YOUR OBJECTIVE. Please return each entry that follows exactly as given, but without pictures.
[[ PROVIDED DATA open ]]
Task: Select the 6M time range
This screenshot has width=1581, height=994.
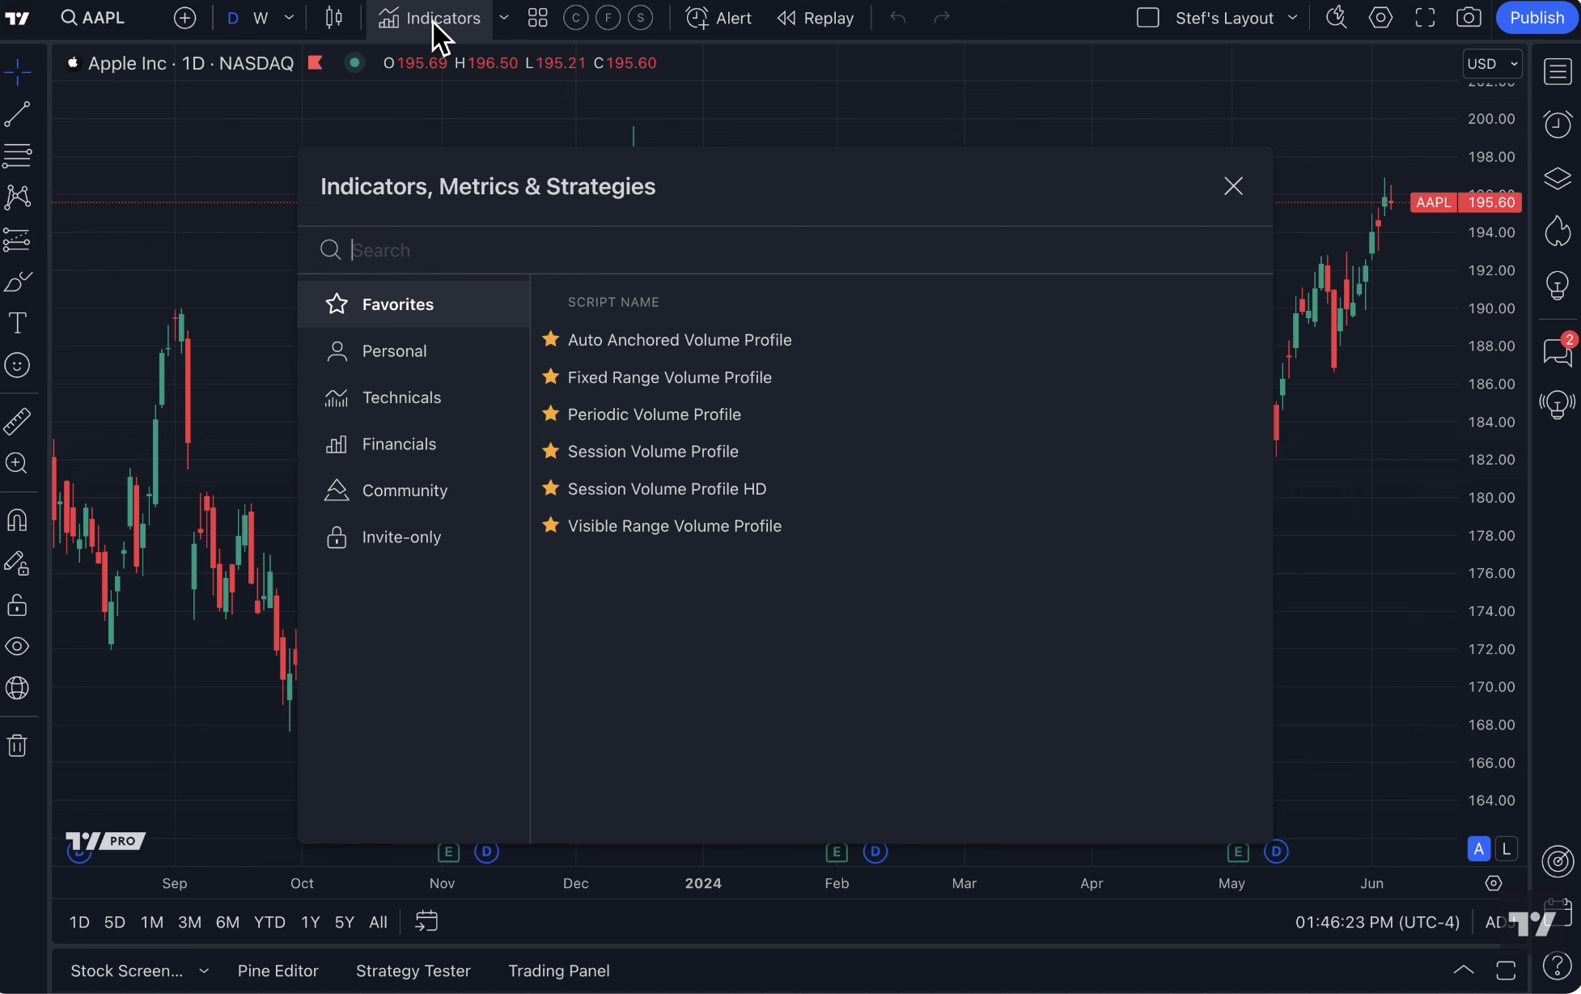Action: pos(227,922)
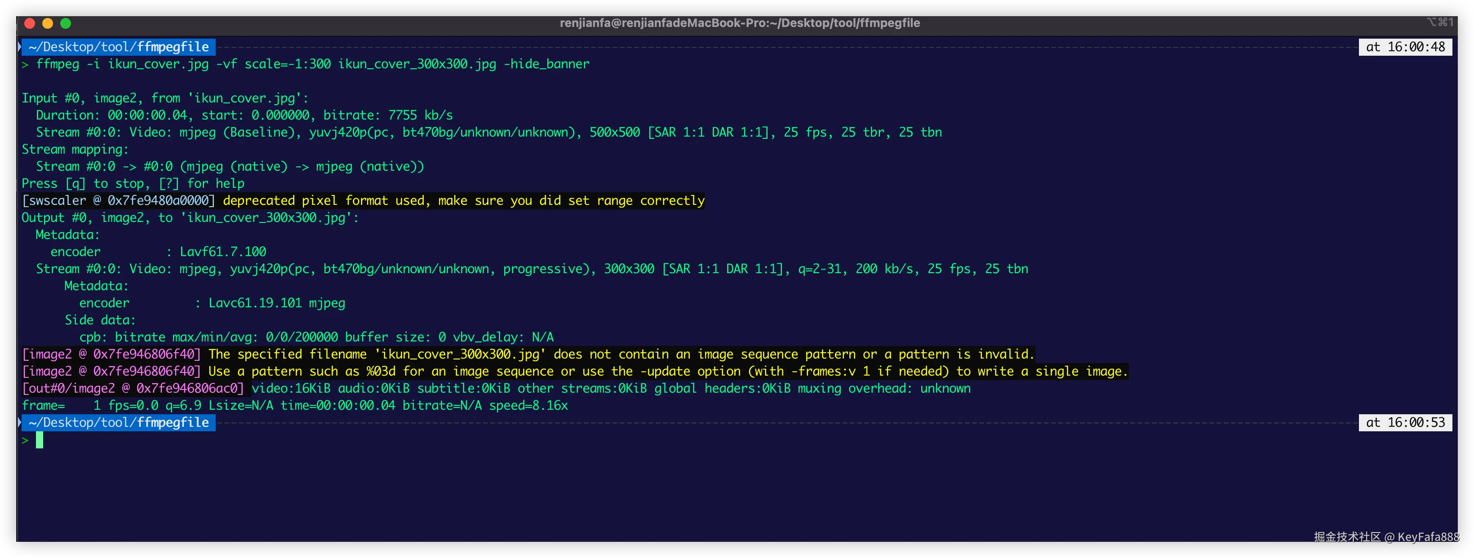Click the window title renjianfa@renjianfadeMacBook-Pro
The width and height of the screenshot is (1474, 558).
(x=739, y=23)
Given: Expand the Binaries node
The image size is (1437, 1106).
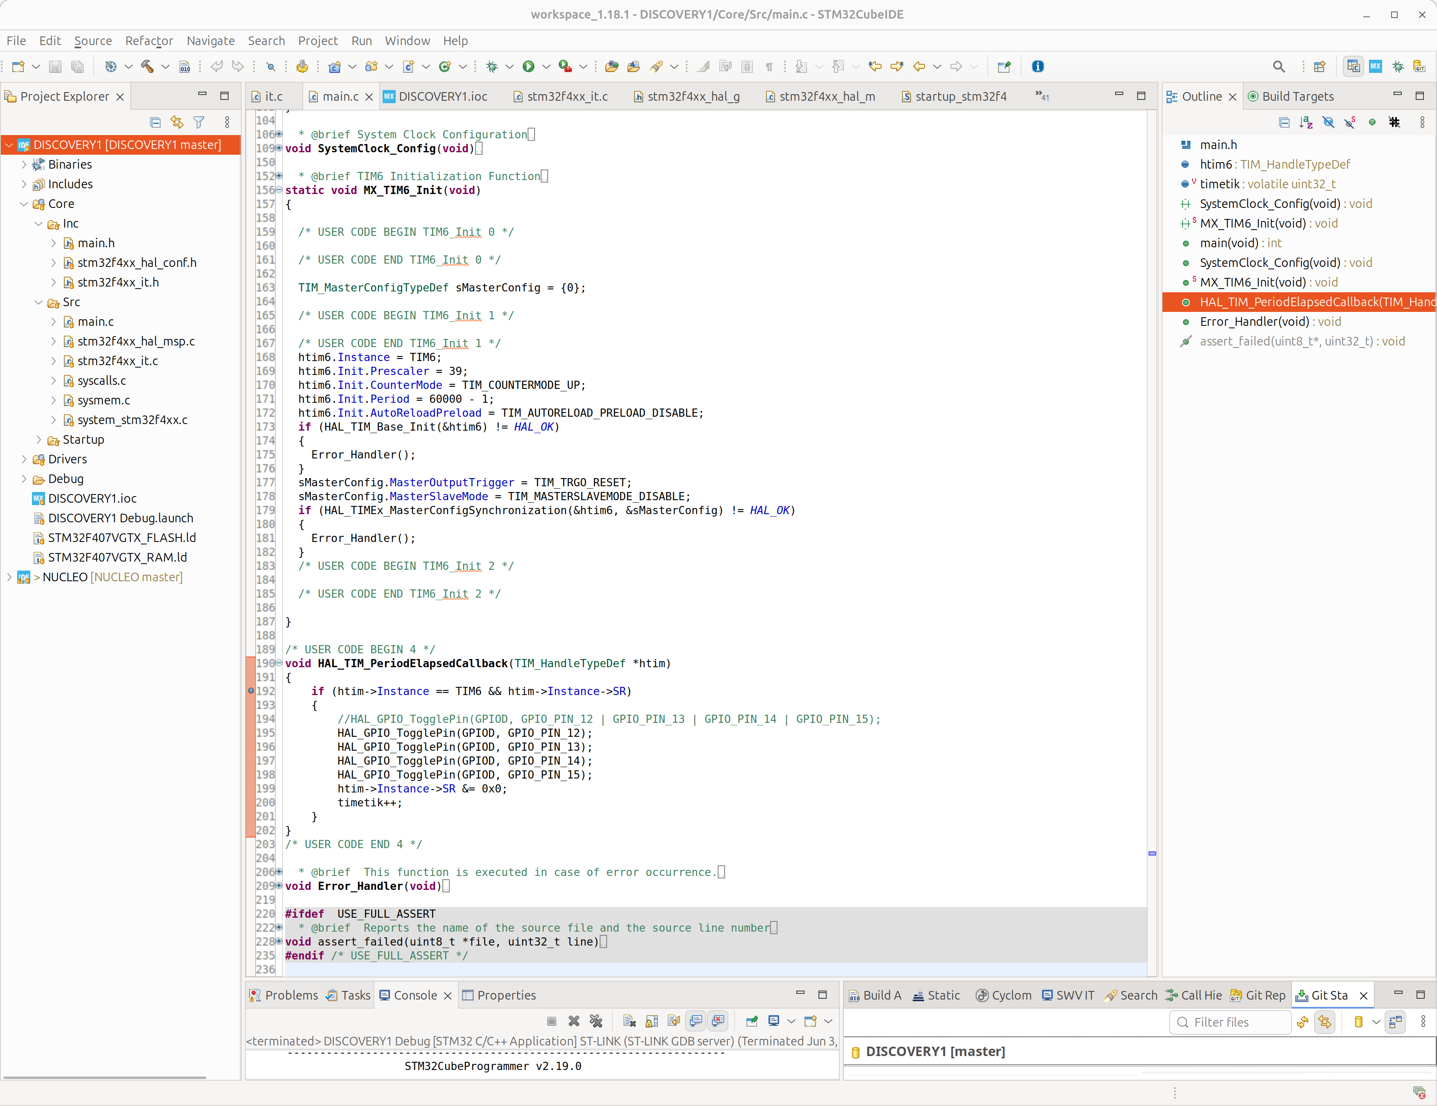Looking at the screenshot, I should [24, 164].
[[ PROVIDED DATA closed ]]
RESPONSE TO THE EXERCISE.
Task: Select the 6M time range
This screenshot has width=1581, height=994.
Action: pos(227,922)
Click the window title renjianfa@renjianfadeMacBook-Pro
The width and height of the screenshot is (1474, 558).
(x=739, y=23)
Given: Expand the Binaries node
The image size is (1437, 1106).
Looking at the screenshot, I should [24, 164].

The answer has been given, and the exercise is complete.